I have Frederick of Hollywood's X bra... and I love it. It has removeable padding and is lined.... Plus it's not as expensive as VS imo.


----------



## Raerae (Mar 16, 2007)

Yeh i like Frederick Bra's they have some fun ones.


----------



## saniyairshad (Mar 17, 2007)

I love Mark's and Spencer and swear by it. They make the *best* bras!
http://www.marksandspencer.com/IWCat...playA  sImages


----------



## liquidsirenhoney (Mar 17, 2007)

i love the ipex or body by victoria bras.


----------



## MAC_Whore (Mar 18, 2007)

Check out Figleaves.com for a great selection


----------



## Chelseaa (Mar 18, 2007)

I just bought the new secret embrace bra from victoria's secret, and i LOVE it. I reccomed that! Pretty sure your headlights wouldn't shine through.


----------



## ette (Mar 18, 2007)

If you are a weird/hard to find size that VS doesn't have (like me, 30C) I reccomend www.figleaves.com. They customer service is really helpful as well.


----------



## liv (Mar 18, 2007)

Wacoal makes really nice, well-made bras.  =]


----------



## hotxpinkness (Mar 20, 2007)

Quote:

   Originally Posted by *amoona* 

 
_I've always used Victoria's Secret Very Sexy push-up with the padding ... as if I need anymore boobs lol. They've always been comfrotable and they do the job, I haven't tried any of the new bras these ladies are talking about though.

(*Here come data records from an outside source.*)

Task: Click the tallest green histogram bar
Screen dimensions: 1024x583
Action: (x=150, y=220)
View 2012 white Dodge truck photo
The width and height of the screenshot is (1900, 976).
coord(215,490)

Victoria's Secret is really good about returns either way if you don't like the product you bought. I was once told by the cashier that their bras have a 1 year warranty?! haha idk what that's about but I guess it's a good thing._

 
I used to work at VS, and there's no warranty.  But they're return policy is so horrible (well, to them, good for customers) that they'll exchange a bra for a new one even if the damage was caused by you (for example, the wire coming out because you machine washed it).


----------



## hotxpinkness (Mar 20, 2007)

Victoria's Secret has alot of bras you can choose from!  If it's padding that you want, go with the very sexy push-up bras (excluding the without padding line), but if it's coverage that you want and don't really care about the padding (like for extra cup size) go with the IPEX, which is a technology they use that has thicker padding only around the nipple area to prevent "nipple show-through".  That way, you won't get any unwanted increased size!  

The secret embrace bras (used to be just one, now they have many many styles) are made of some kind of foam and they are pretty thick as well.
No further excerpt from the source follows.